# Best remodel box for plaster wall?



## 99cents (Aug 20, 2012)

I hardly ever do renos on houses old enough to have lath and plaster but I'm doing one right now.

I normally use F-clips but they won't work on walls this thick. What's my Plan B?


----------



## FrunkSlammer (Aug 31, 2013)

Can't say it's the best, but I almost always use these e-z boxes.. 
I think they only work to about 1" though.










I use these on cabinets where the wood is built up..


----------



## zac (May 11, 2009)

99cents said:


> I hardly ever do renos on houses old enough to have lath and plaster but I'm doing one right now.
> 
> I normally use F-clips but they won't work on walls this thick. What's my Plan B?


I just finished one and used tiger boxes. A few of course I had to put a bracket box and mud ring on.


----------



## guy2073 (May 4, 2011)

I use any plastic box, but i normaly have to tin snip 1/4" off the plastic tabs to get my depth. I use my osculating tool to cut the plaster and lath to keep damage to a minimum.

There is a company that makes a tan remod box with metal tabs, they work great but hard to find.
http://www.alliedmoulded.com/index....egory/template/products_sub_res/categoryid/50


----------



## 99cents (Aug 20, 2012)

I think I'll make my hole and then get the GC to glue a 2 X 2 inside the wall beside the box with some PL400.


----------



## 220/221 (Sep 25, 2007)

If you are using romex, the clips on these are are plenty deep for lathe/plaster. Slater brand.












> I think I'll make my hole and then get the GC to glue a 2 X 2 inside the wall beside the box with some PL400.


Just screw the backing into place thru the plaster/lathe. Two little drywall screw heads are simple to patch/fill.


----------



## Joefixit2 (Nov 16, 2007)

220/221 said:


> If you are using romex, the clips on these are are plenty deep for lathe/plaster. Slater brand.
> 
> 
> 
> ...

## [Records]
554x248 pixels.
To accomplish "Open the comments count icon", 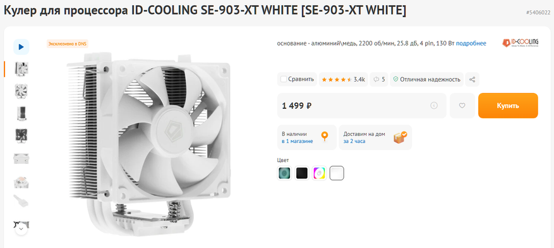I will click(376, 79).
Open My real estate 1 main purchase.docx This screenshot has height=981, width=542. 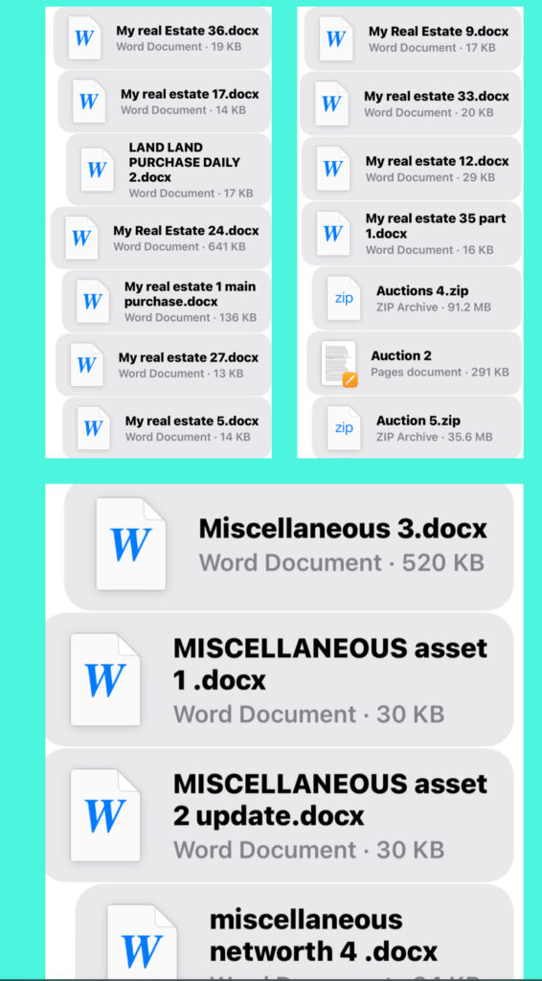[x=167, y=301]
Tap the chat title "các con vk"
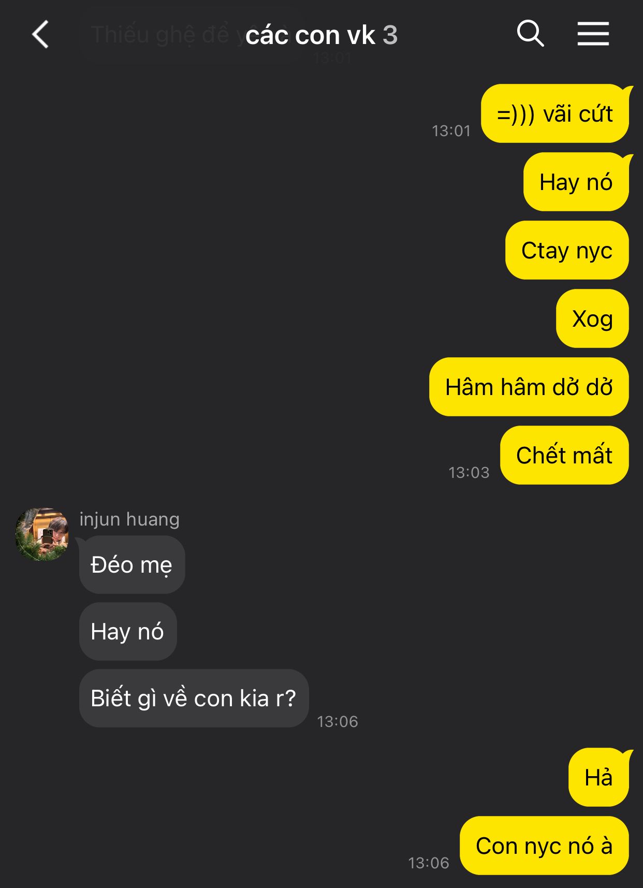The height and width of the screenshot is (888, 643). point(310,35)
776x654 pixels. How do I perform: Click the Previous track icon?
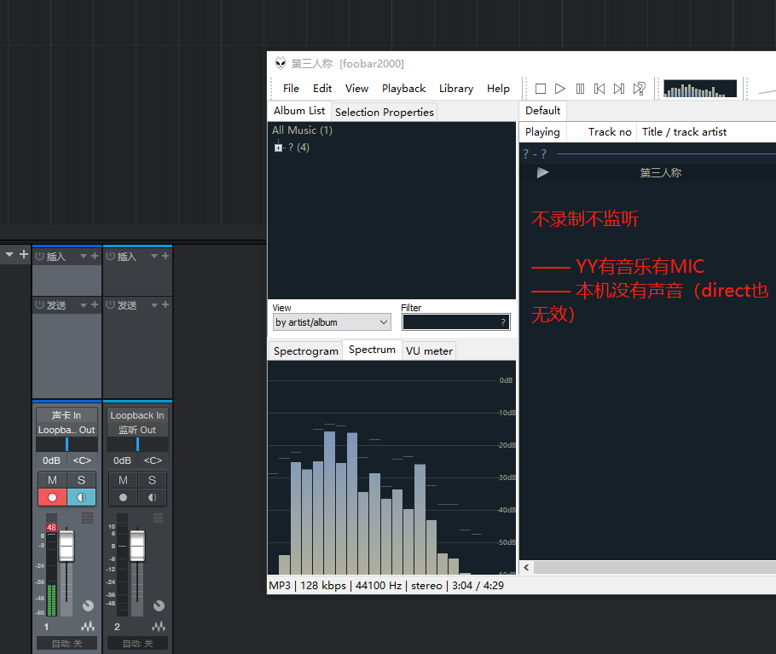tap(599, 88)
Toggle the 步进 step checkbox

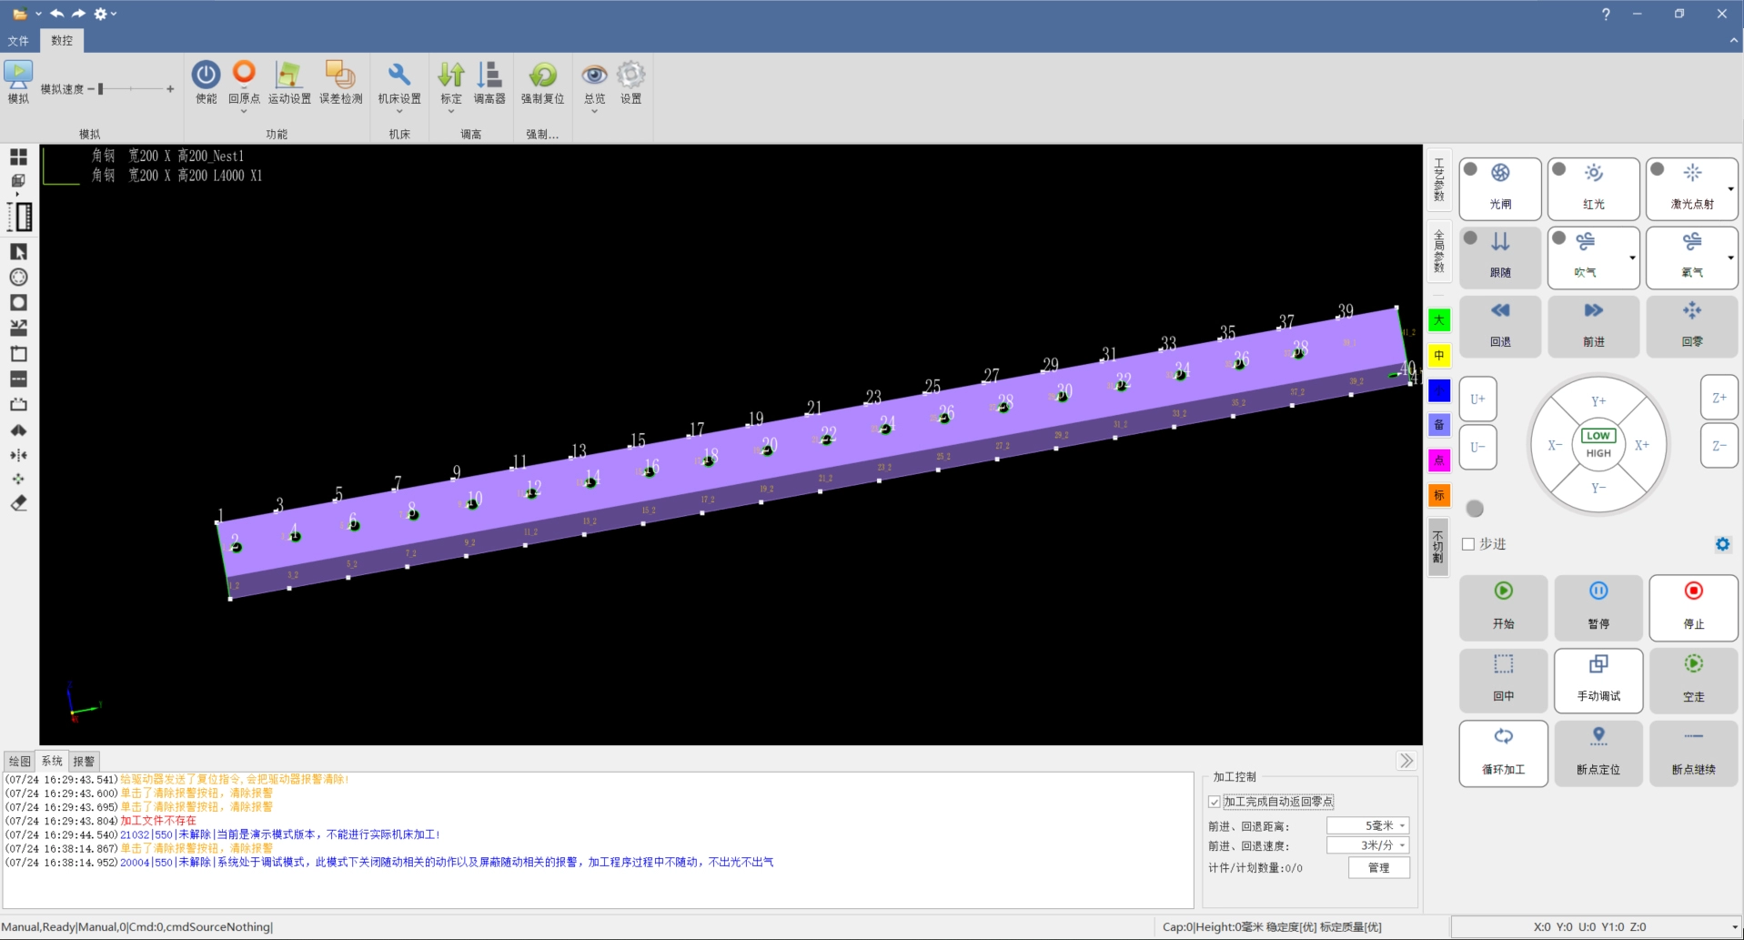click(x=1467, y=544)
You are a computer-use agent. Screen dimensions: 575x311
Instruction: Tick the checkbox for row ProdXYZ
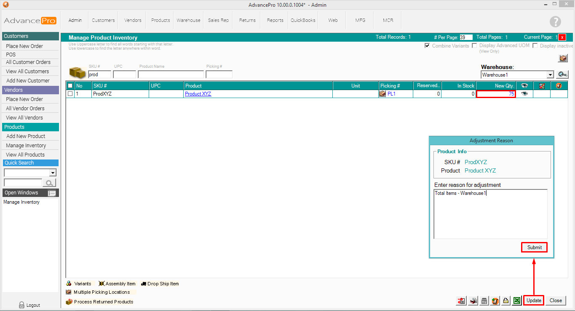pos(70,94)
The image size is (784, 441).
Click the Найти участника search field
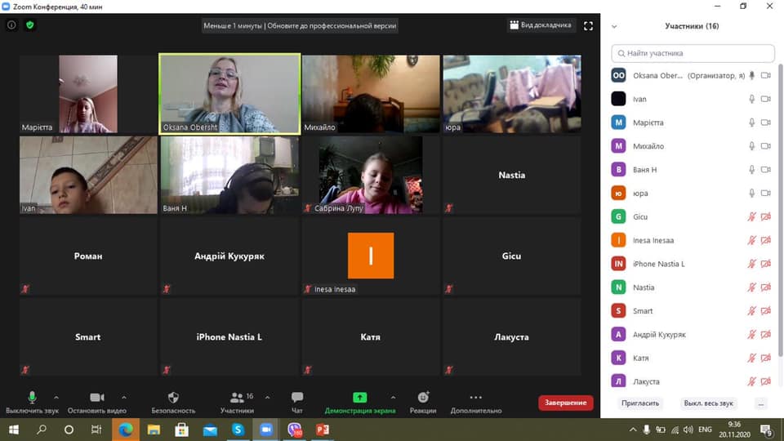pyautogui.click(x=693, y=53)
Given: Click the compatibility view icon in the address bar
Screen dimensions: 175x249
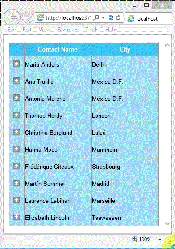Looking at the screenshot, I should [x=111, y=17].
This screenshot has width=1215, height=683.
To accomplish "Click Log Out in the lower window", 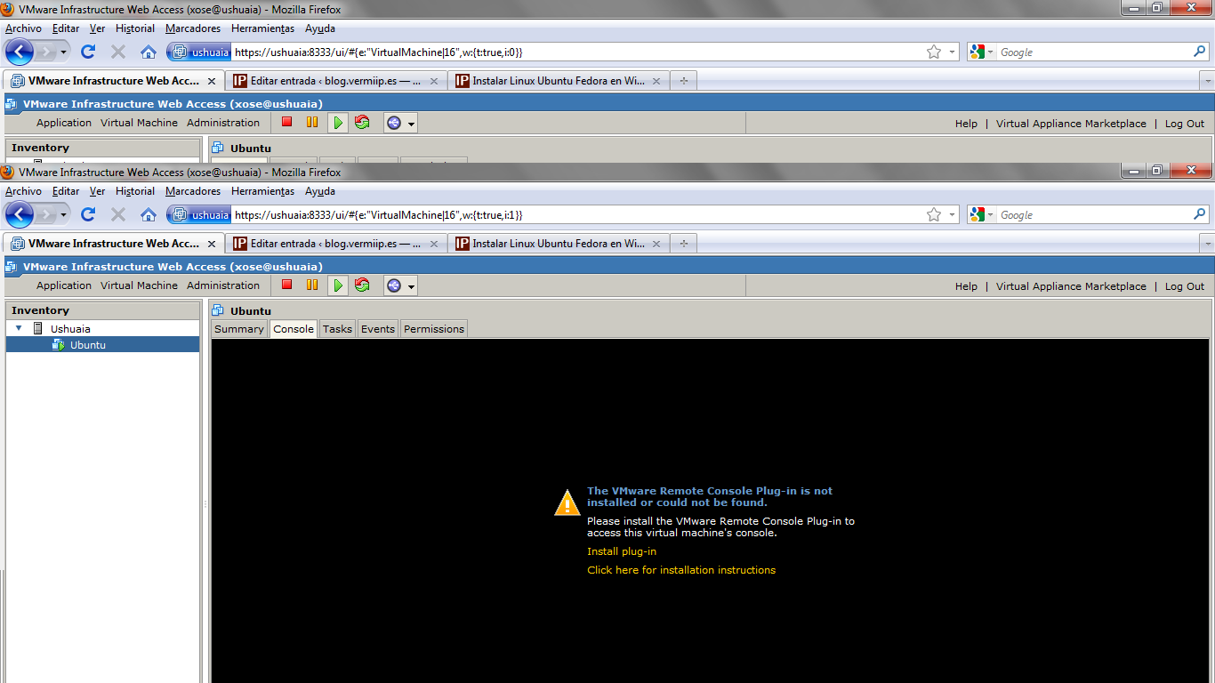I will pos(1184,286).
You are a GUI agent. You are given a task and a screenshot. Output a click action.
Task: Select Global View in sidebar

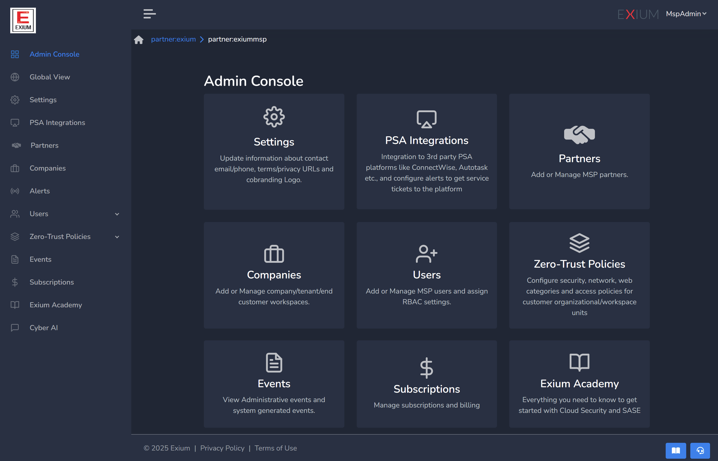[50, 77]
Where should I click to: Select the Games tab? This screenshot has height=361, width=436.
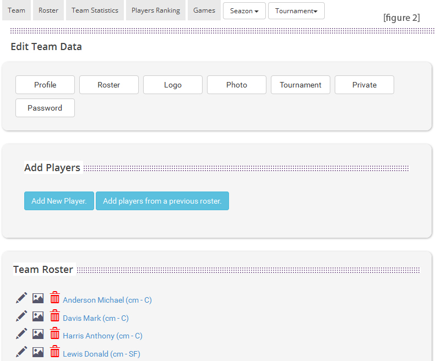pyautogui.click(x=204, y=10)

## [Set problem]
In the plaster wall thread, rewrite the part that opens with the words "## guy2073 (May" and closes with "hard to find.", replacing "plastic" with "PVC" throughout.

## [Exercise response]
## guy2073 (May 4, 2011)

I use any PVC box, but i normaly have to tin snip 1/4" off the PVC tabs to get my depth. I use my osculating tool to cut the plaster and lath to keep damage to a minimum.

There is a company that makes a tan remod box with metal tabs, they work great but hard to find.